Written by Karin Wulf and posted at Smithsonian.com just this morning, the article proclaims: “This Long-Ignored Document, Written by George Washington, Lays Bare the Legal Power of Geneaology.”1
The point the writer makes — using a document written by George Washington in the 1740s and 1750s — is a critical one: “ancestry still has (literally) grave consequences. Matters of inheritance and heritage are at the core of many functions of the state, from birthright citizenship to Native American ancestry to matters of probate. Such is the reality now, and so it was in the founding years of the United States.”2
And, she emphasizes, “In Washington’s Virginia, family was a crucial determinant of social and economic status, and freedom.”3
Um… no foolin’…
The Legal Genealogist coulda told ’em about the legal power of genealogy (spelled right, too) a long time ago…
And genealogists plural have been emphasizing this forever.

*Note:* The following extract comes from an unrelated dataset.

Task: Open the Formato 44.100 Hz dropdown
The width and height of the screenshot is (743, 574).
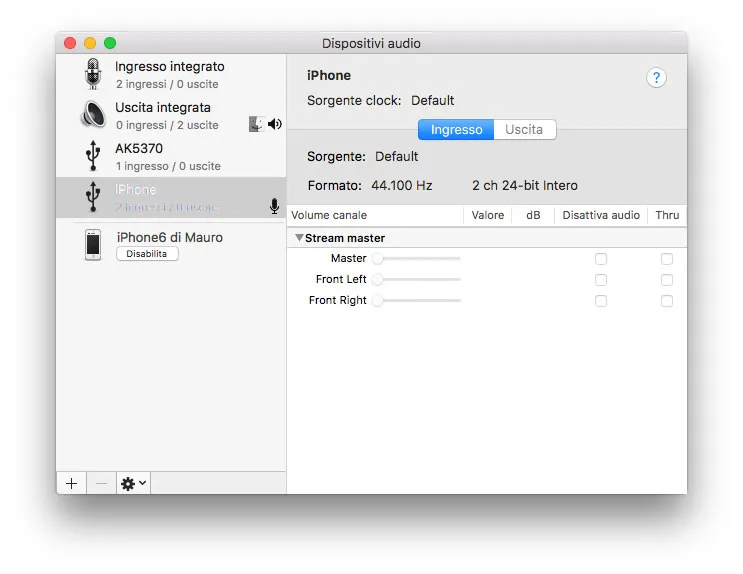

For the writer to say that “through geneaology (sic), historians are finding new ways to expand our conceptions of what family means and to show us the power, privilege, and even violence of family connections in the past”4 is to ignore — even deliberately overlook — the reality that family historians have been recognizing and explaining these concepts for decades even as the academic-type historians have denigrated and downplayed the value of family research.
I’m glad to see the “historians” finally joining the genealogists in understanding and presenting just what family history brings to the table for us all — and how knowing the law helps us all understand the past — and the present — so much better.

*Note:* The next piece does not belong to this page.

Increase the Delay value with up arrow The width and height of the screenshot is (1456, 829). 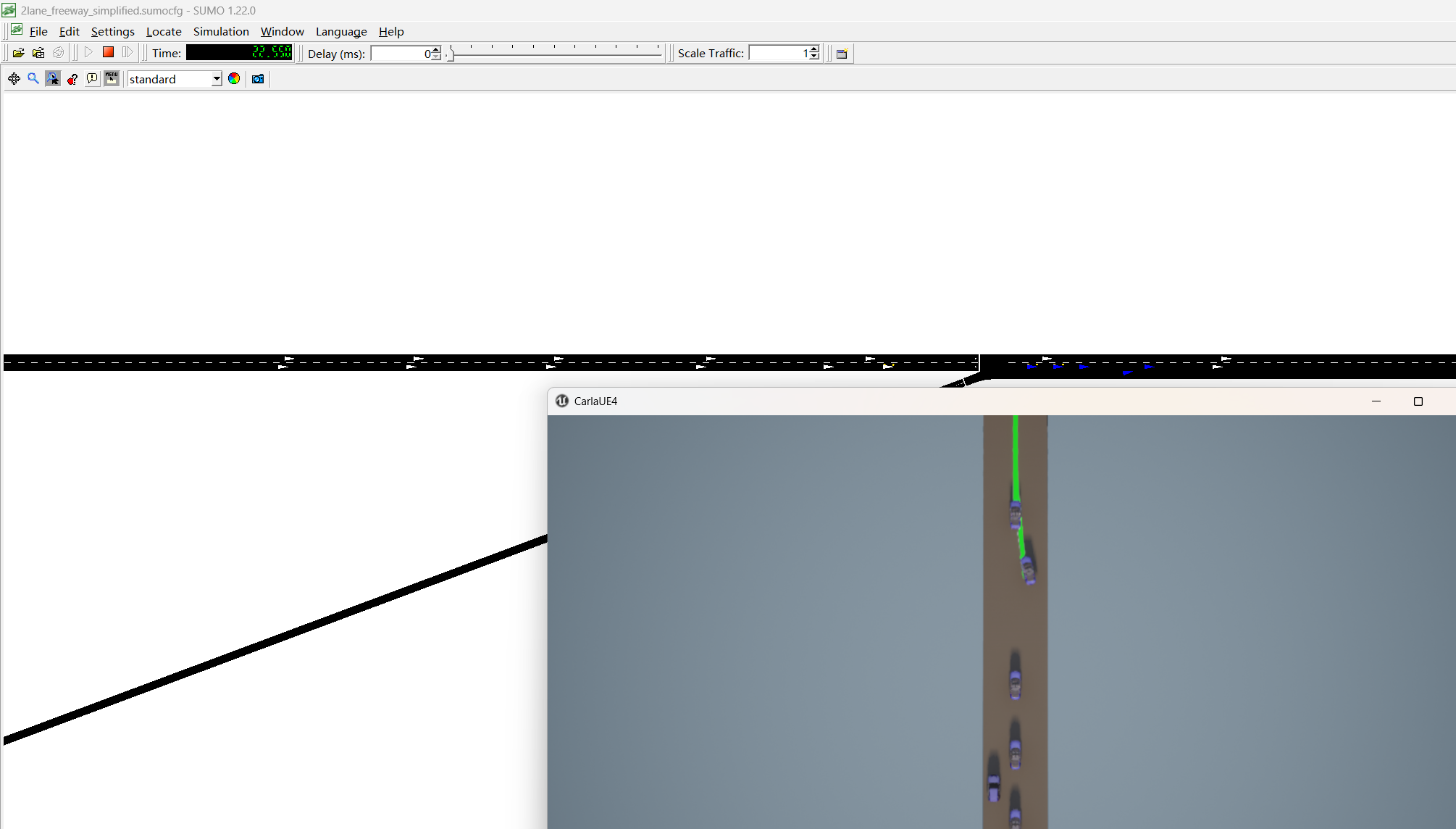(436, 49)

Cite/link to this post: Judy G. Russell, “The legal power of genealogy,” The Legal Genealogist (https://www.legalgenealogist.com/blog : posted 18 June 2019).
SOURCES
- Karin Wulf, “This Long-Ignored Document, Written by George Washington, Lays Bare the Legal Power of Geneaology,” Smithsonian.com, posted 18 June 2019 (https://www.smithsonianmag.com/ : accessed 18 June 2019). ↩
- Ibid. ↩
- Ibid. ↩
- Ibid. ↩
YES!!
Thanks for sharing. It is a great article. I have been lucky enough to find similar documents detailing family trees and ancestry from 18th and early 19th century in UK archives when my family would fight in the courts for their inheritance. One case went from a death in 1692 to final settlement in 1840s. Parish records are few and far between for this family so without those genealogies and a 2x great grandfather who also scribbled down some of his family tree, I’d still be floundering.
Wow. It makes me sad that the Smithsonian folks would let such an article pass through, especially with the misspellings.
I agree with Phyllis. I am disappointed and embarrassed that such a respected institution has produced such a article. Using the F7 function key is just so easy.